#### [Work instructions]
In the records below, list each line from the one containing "Cookies (28, 1069)" through the one containing "Russian connection to U.S. election (28, 728)", both included, as a JSON array of strings with one string per line and no blank lines.

Start of Data shown

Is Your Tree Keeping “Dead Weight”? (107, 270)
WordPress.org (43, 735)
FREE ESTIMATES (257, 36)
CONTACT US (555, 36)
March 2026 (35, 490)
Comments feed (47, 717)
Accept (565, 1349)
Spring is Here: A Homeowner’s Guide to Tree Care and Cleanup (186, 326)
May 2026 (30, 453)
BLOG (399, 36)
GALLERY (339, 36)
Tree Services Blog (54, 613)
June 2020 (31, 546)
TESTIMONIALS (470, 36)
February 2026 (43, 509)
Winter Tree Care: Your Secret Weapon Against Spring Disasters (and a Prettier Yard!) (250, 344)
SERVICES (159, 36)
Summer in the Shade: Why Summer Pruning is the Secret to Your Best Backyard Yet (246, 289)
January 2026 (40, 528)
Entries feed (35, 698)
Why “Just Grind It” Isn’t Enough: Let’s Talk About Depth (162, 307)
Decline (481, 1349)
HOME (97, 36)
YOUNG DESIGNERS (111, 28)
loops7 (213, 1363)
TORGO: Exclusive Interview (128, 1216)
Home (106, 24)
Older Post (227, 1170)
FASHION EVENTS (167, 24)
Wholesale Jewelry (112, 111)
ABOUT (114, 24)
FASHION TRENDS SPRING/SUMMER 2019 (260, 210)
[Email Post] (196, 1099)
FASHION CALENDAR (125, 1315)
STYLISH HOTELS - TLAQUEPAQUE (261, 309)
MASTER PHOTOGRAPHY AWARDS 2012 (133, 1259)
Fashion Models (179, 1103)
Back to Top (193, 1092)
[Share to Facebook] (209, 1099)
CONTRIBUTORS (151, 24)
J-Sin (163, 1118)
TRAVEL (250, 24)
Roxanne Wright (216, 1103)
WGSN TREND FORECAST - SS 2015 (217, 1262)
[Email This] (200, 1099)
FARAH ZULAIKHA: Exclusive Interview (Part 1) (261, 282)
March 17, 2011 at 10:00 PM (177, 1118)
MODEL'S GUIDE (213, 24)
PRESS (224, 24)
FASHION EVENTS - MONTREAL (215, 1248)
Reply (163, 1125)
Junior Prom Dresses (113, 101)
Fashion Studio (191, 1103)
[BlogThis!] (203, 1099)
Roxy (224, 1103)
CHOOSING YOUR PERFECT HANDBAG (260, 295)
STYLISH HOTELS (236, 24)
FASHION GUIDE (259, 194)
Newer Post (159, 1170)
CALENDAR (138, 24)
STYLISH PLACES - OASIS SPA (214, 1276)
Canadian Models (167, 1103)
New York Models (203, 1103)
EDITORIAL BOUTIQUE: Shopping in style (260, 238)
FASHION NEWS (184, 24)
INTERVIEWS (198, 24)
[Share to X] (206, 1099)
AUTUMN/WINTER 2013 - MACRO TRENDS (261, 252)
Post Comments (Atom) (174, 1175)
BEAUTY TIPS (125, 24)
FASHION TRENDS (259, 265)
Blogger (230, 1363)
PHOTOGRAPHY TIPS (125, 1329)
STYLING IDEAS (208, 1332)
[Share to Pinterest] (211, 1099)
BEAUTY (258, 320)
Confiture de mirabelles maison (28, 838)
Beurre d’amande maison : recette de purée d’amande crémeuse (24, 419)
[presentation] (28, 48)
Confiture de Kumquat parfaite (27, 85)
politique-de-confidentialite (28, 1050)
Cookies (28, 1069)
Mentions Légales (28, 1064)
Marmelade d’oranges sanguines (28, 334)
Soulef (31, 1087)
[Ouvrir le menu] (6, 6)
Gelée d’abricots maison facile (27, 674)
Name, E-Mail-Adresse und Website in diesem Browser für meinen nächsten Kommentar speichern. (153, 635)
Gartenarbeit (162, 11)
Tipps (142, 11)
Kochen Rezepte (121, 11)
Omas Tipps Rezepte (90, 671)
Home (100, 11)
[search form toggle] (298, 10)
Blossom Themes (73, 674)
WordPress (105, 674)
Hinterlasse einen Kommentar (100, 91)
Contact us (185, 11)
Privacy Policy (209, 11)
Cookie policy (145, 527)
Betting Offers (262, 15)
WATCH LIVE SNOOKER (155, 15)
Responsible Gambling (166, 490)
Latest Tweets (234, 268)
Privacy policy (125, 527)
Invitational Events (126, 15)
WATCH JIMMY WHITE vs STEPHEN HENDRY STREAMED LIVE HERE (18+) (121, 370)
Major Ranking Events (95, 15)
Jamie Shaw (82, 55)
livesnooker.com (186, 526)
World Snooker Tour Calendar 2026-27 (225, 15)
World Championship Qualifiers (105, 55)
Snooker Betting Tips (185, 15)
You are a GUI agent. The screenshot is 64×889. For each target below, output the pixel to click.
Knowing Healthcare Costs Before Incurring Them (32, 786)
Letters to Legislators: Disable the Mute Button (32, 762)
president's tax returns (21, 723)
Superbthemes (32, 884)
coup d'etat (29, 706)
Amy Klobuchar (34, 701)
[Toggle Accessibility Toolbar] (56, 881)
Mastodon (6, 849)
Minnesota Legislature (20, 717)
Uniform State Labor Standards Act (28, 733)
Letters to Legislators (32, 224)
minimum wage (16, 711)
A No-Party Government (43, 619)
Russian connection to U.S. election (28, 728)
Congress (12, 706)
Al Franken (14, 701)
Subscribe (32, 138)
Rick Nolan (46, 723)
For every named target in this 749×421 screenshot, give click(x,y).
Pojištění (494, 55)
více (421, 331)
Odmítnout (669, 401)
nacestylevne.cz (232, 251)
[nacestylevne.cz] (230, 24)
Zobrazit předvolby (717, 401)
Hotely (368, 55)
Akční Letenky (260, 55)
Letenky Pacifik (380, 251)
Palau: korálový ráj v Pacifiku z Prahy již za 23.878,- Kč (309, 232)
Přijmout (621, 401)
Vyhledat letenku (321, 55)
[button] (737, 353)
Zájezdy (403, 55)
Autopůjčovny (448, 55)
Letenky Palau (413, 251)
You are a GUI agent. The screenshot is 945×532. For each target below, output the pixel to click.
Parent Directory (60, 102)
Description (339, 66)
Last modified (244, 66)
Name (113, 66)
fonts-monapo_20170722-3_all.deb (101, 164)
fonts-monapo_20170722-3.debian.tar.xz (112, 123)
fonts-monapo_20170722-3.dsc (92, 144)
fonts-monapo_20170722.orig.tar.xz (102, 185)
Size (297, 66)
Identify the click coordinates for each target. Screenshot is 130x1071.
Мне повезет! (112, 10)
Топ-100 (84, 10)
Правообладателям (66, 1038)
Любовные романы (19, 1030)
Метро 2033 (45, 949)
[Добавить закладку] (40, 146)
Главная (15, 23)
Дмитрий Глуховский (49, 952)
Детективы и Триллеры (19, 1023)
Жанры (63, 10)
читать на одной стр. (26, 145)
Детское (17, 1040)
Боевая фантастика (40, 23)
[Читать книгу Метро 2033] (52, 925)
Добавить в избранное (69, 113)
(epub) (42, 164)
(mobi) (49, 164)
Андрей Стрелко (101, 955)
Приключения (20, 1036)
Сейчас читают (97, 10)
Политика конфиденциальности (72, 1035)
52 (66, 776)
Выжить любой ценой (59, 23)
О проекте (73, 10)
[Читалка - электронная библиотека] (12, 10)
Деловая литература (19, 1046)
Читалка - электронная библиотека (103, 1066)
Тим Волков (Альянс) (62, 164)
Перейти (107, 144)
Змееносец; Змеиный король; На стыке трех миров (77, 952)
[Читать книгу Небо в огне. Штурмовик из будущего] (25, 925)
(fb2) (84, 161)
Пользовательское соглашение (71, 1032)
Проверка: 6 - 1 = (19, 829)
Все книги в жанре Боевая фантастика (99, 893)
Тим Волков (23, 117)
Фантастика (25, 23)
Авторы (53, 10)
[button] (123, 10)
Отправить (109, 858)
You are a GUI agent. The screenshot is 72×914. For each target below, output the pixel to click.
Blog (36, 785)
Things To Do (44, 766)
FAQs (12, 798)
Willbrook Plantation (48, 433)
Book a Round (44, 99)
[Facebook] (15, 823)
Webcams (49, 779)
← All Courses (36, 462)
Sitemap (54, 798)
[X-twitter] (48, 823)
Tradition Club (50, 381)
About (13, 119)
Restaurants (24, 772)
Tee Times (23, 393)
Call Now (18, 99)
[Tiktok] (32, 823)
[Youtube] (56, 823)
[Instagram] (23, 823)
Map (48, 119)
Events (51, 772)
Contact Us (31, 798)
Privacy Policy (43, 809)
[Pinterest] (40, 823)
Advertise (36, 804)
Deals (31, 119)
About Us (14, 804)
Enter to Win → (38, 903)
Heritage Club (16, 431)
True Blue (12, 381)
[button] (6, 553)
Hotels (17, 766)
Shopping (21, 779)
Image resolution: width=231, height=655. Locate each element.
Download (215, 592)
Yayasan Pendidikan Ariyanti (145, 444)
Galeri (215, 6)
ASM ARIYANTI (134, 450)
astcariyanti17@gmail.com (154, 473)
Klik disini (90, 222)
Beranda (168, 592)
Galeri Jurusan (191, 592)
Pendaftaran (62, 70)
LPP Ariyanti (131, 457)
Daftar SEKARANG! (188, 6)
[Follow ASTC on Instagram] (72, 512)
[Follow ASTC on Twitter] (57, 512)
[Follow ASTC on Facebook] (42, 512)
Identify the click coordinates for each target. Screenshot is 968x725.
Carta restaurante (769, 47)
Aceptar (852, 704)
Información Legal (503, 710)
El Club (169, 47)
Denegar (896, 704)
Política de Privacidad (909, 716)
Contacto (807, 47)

End of Data shown

#### [Expected answer]
[
  "Cookies (28, 1069)",
  "Mentions Légales (28, 1064)",
  "Marmelade d’oranges sanguines (28, 334)",
  "Soulef (31, 1087)",
  "[Ouvrir le menu] (6, 6)",
  "Gelée d’abricots maison facile (27, 674)",
  "Name, E-Mail-Adresse und Website in diesem Browser für meinen nächsten Kommentar speichern. (153, 635)",
  "Gartenarbeit (162, 11)",
  "Tipps (142, 11)",
  "Kochen Rezepte (121, 11)",
  "Omas Tipps Rezepte (90, 671)",
  "Home (100, 11)",
  "[search form toggle] (298, 10)",
  "Blossom Themes (73, 674)",
  "WordPress (105, 674)",
  "Hinterlasse einen Kommentar (100, 91)",
  "Contact us (185, 11)",
  "Privacy Policy (209, 11)",
  "Cookie policy (145, 527)",
  "Betting Offers (262, 15)",
  "WATCH LIVE SNOOKER (155, 15)",
  "Responsible Gambling (166, 490)",
  "Latest Tweets (234, 268)",
  "Privacy policy (125, 527)",
  "Invitational Events (126, 15)",
  "WATCH JIMMY WHITE vs STEPHEN HENDRY STREAMED LIVE HERE (18+) (121, 370)",
  "Major Ranking Events (95, 15)",
  "Jamie Shaw (82, 55)",
  "livesnooker.com (186, 526)",
  "World Snooker Tour Calendar 2026-27 (225, 15)",
  "World Championship Qualifiers (105, 55)",
  "Snooker Betting Tips (185, 15)",
  "You are a GUI agent. The screenshot is 64×889. For each target below, output the pixel to click.",
  "Knowing Healthcare Costs Before Incurring Them (32, 786)",
  "Letters to Legislators: Disable the Mute Button (32, 762)",
  "president's tax returns (21, 723)",
  "Superbthemes (32, 884)",
  "coup d'etat (29, 706)",
  "Amy Klobuchar (34, 701)",
  "[Toggle Accessibility Toolbar] (56, 881)",
  "Mastodon (6, 849)",
  "Minnesota Legislature (20, 717)",
  "Uniform State Labor Standards Act (28, 733)",
  "Letters to Legislators (32, 224)",
  "minimum wage (16, 711)",
  "A No-Party Government (43, 619)",
  "Russian connection to U.S. election (28, 728)"
]